Input and output PyTrees are flattened and concatenated.
- Return type:
Inexact[Array, ‘a b’]
- property T: AbstractLinearOperator#
- property I: AbstractLinearOperator#
- property out_structure: PyTree[jax._src.api.ShapeDtypeStruct]#
Diagonal Operators#
- class furax.core._diagonal.DiagonalOperator(diagonal, *, axis_destination=-1, in_structure=None)[source]#
Bases:
BroadcastDiagonalOperatorOperator that performs element-wise multiplication: D(x) = d * x.
The diagonal operator is symmetric and square. Its inverse divides by the diagonal values (zeros are handled by returning zero).
- The multiplication axes can be specified via
axis_destination: axis_destination=0:diagonal[:, None] * x(multiply along first axis)axis_destination=-1:diagonal * x(standard broadcasting, default)
- Variables:
diagonal – The diagonal values.
axis_destination (int | tuple[int, ...]) – The axes along which the diagonal values are applied to the input. If the type is a sequence, there should be as many axes as the number of dimensions in the
diagonalinput. If the type is a non-negative scalar integer, the dimensions will be(axis, ..., axis + diagonal.ndim - 1). If the type is a negative scalar integer, the dimensions will be(axis - diagonal.ndim, ..., axis).
- Parameters:
Example
>>> import furax as fx >>> from numpy.testing import assert_allclose >>> key_gain, key_tod, key_common = jax.random.split(jax.random.PRNGKey(0), 3) >>> detector_count = 3 >>> sample_count = 10 >>> x = { ... 'tod': jax.random.normal(key_tod, (detector_count, sample_count)), ... 'ground': jax.random.normal(key_common, (detector_count,)), ... } >>> detector_gains = jax.random.normal(key_gain, (detector_count,)) / 100 + 1 >>> op = DiagonalOperator( ... detector_gains, axis_destination=0, in_structure=fx.tree.as_structure(x) ... ) >>> y = op(x) >>> assert_allclose(x['tod'] * detector_gains[:, None], y['tod']) >>> assert_allclose(x['ground'] * detector_gains, y['ground'])
- as_matrix()[source]#
Returns the operator as a dense matrix.
Input and output PyTrees are flattened and concatenated.
- Return type:
Inexact[Array, ‘a b’]
- class_tags: ClassVar[OperatorTag] = 11#
- property out_structure#
- transpose()#
- The multiplication axes can be specified via
- class furax.core._diagonal.BroadcastDiagonalOperator(diagonal, *, axis_destination=-1, in_structure=None)[source]#
Bases:
AbstractLinearOperatorOperator that performs element-wise multiplication with broadcasting.
Unlike DiagonalOperator, this operator can change the output shape through broadcasting, making it non-square.
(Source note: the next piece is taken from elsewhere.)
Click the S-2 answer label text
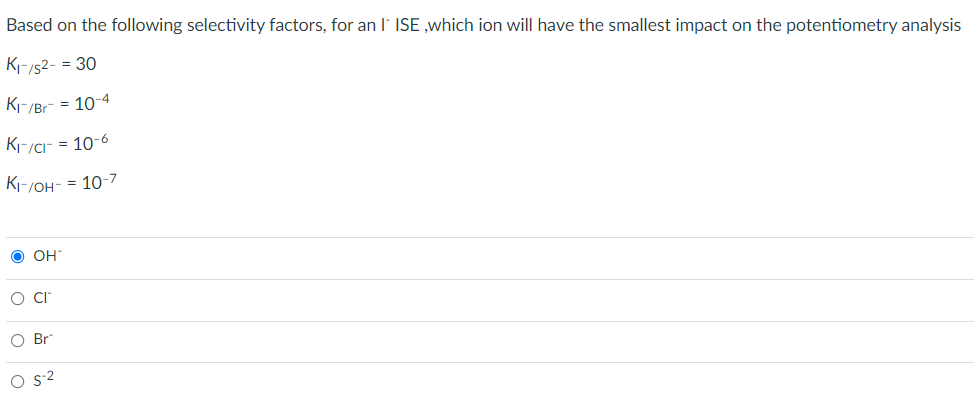 45,380
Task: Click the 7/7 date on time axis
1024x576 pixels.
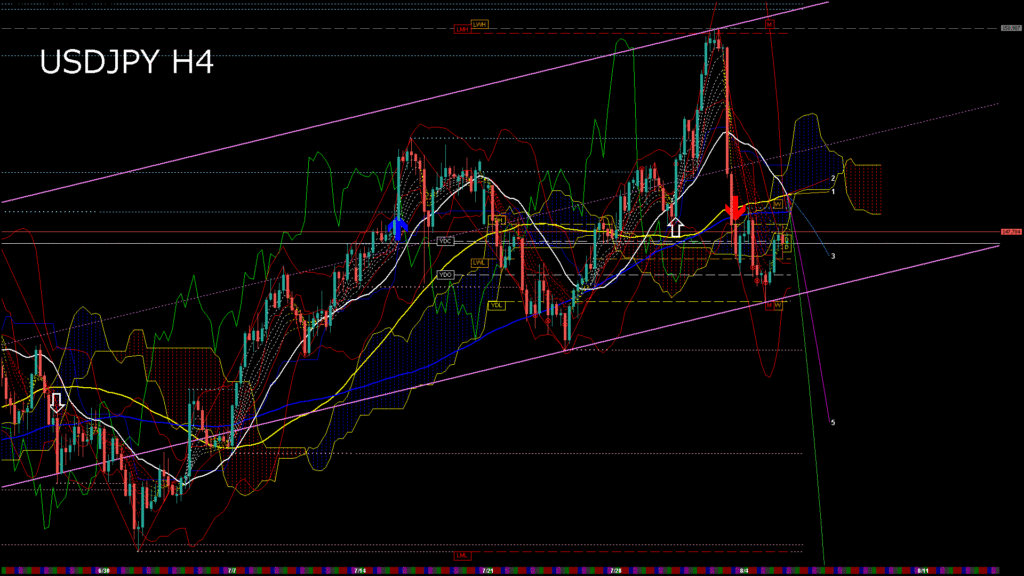Action: pyautogui.click(x=231, y=570)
Depending on the broadcasting direction:
Left broadcasting (extending dimensions on the left): equivalent to a block row operator with diagonal blocks.
Right broadcasting (extending dimensions on the right): equivalent to a block diagonal operator with column blocks.
- Variables:
diagonal – The diagonal values.
axis_destination (int | tuple[int, ...]) – The axes along which the generalized diagonal values are applied to the input. If the type is a sequence, there should be as many axes as the number of dimensions in the
diagonalinput. If the type is a non-negative scalar integer, the dimensions will be(axis, ..., axis + diagonal.ndim - 1). If the type is a negative scalar integer, the dimensions will be(axis - diagonal.ndim, ..., axis).
- Parameters:
Example
>>> import furax as fx >>> import jax.numpy as jnp >>> from numpy.testing import assert_allclose >>> x = jnp.array([1, 2, 3]) >>> values = jnp.array([[1, 1, 1], [2, 1, 0]]) >>> op = BroadcastDiagonalOperator( ... values, in_structure=fx.tree.as_structure(x), axis_destination=-1 ... ) >>> assert_allclose(op(x), jnp.array([[1, 2, 3], [2, 2, 0]])) >>> op.as_matrix() Array([[1, 0, 0], [0, 1, 0], [0, 0, 1], [2, 0, 0], [0, 1, 0], [0, 0, 0]], dtype=int32)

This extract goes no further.